> [Work request] Leave out all pictures. Extract exactly the lines from the one containing "The height and" through the end of the data.

******************************

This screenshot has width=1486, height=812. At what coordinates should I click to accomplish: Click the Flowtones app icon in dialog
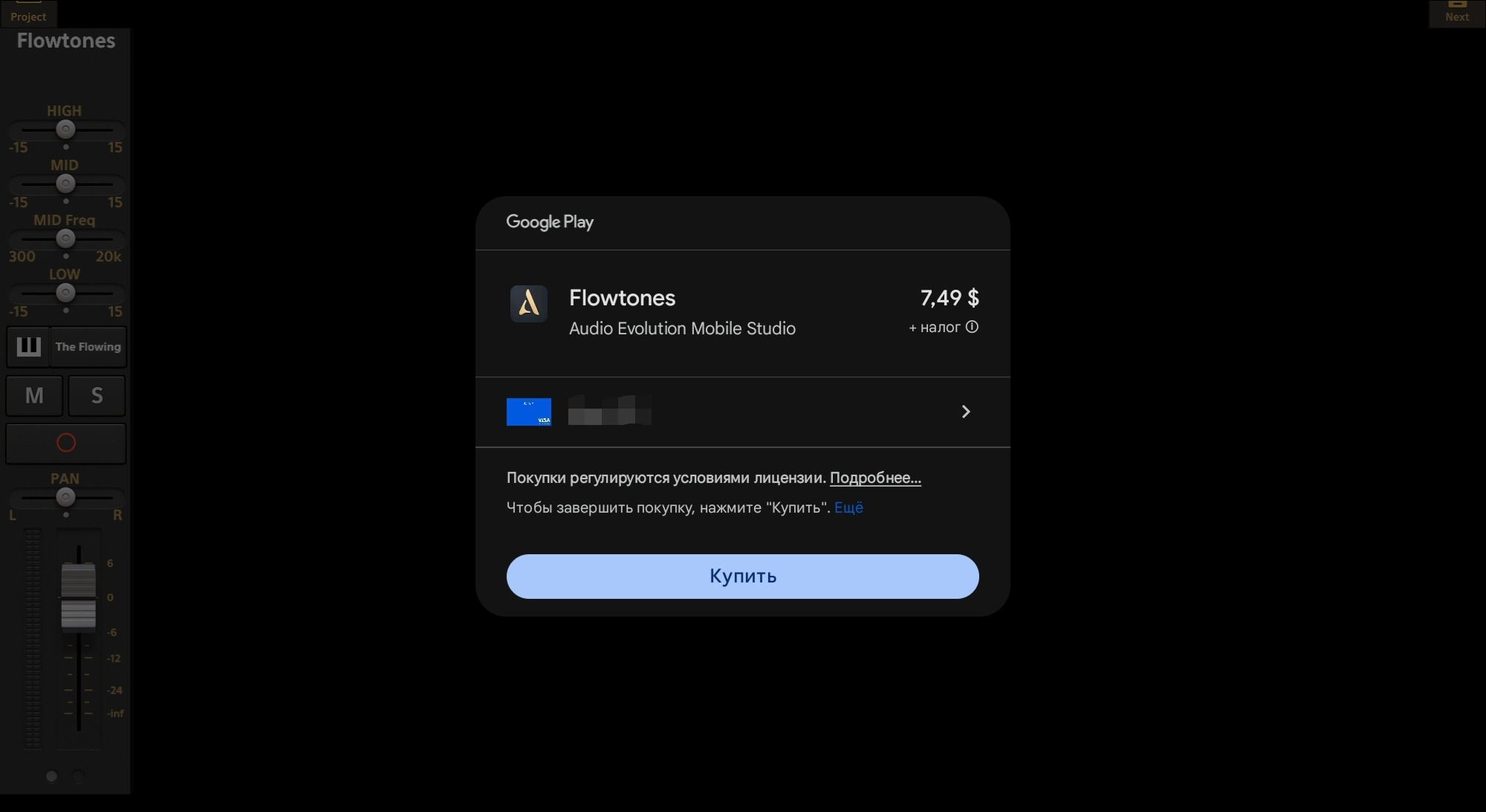pyautogui.click(x=529, y=304)
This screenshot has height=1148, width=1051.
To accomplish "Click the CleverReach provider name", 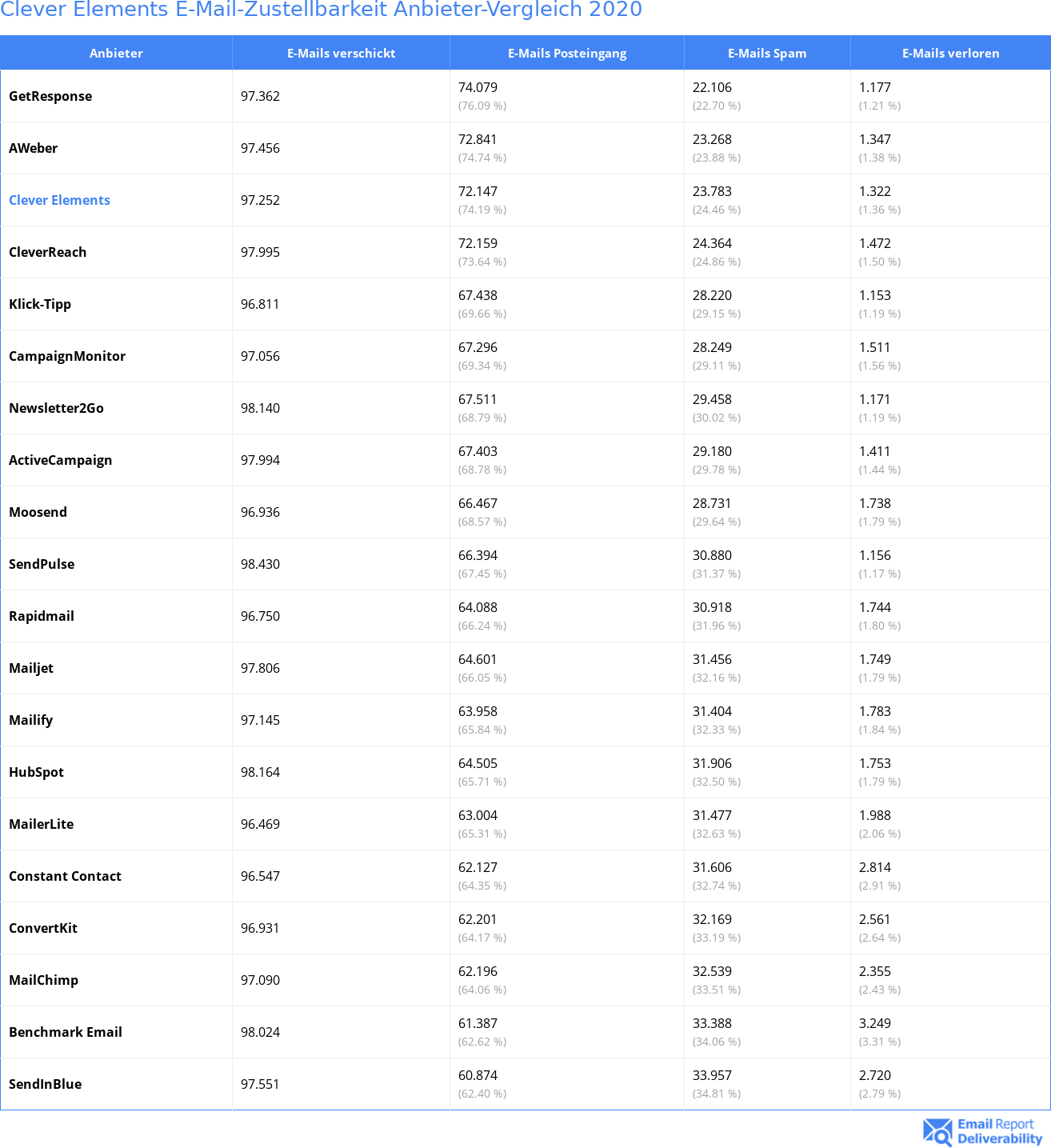I will (47, 252).
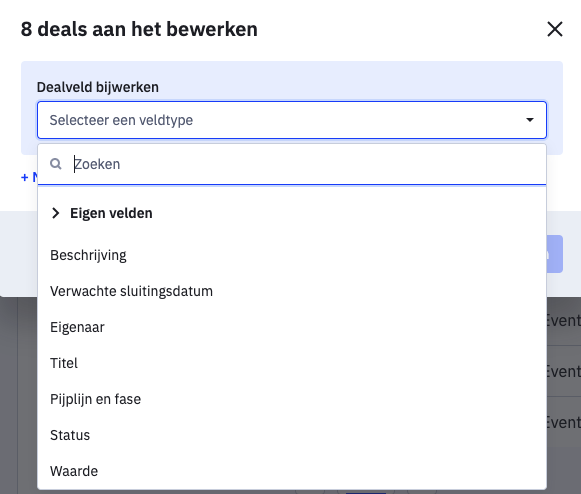
Task: Click the last Event cell in background table
Action: (564, 422)
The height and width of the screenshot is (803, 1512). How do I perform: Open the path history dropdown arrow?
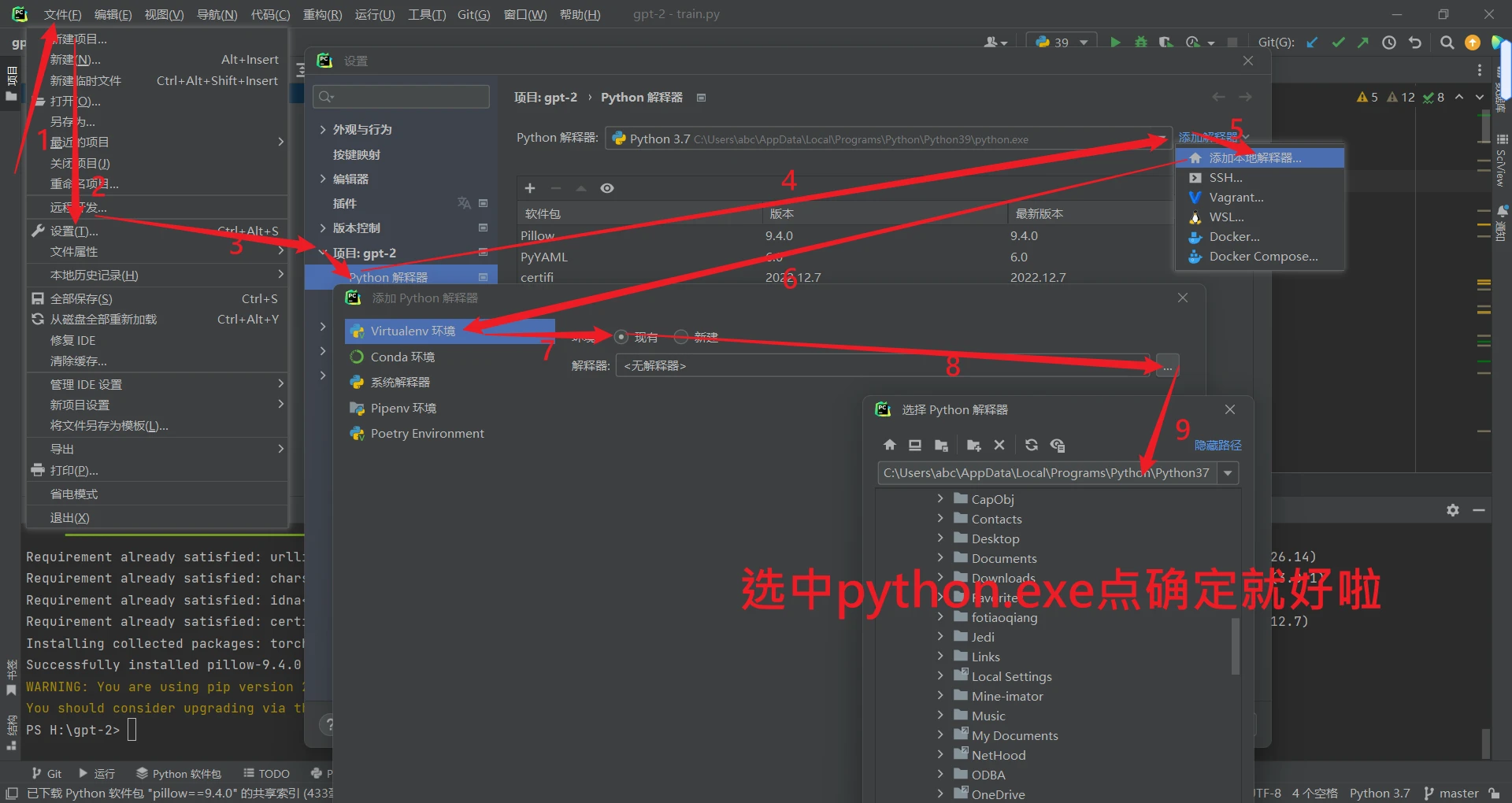coord(1228,473)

******************************

> [Output for this task]
The height and width of the screenshot is (803, 1512). How do I perform: Open the path history dropdown arrow?
coord(1228,473)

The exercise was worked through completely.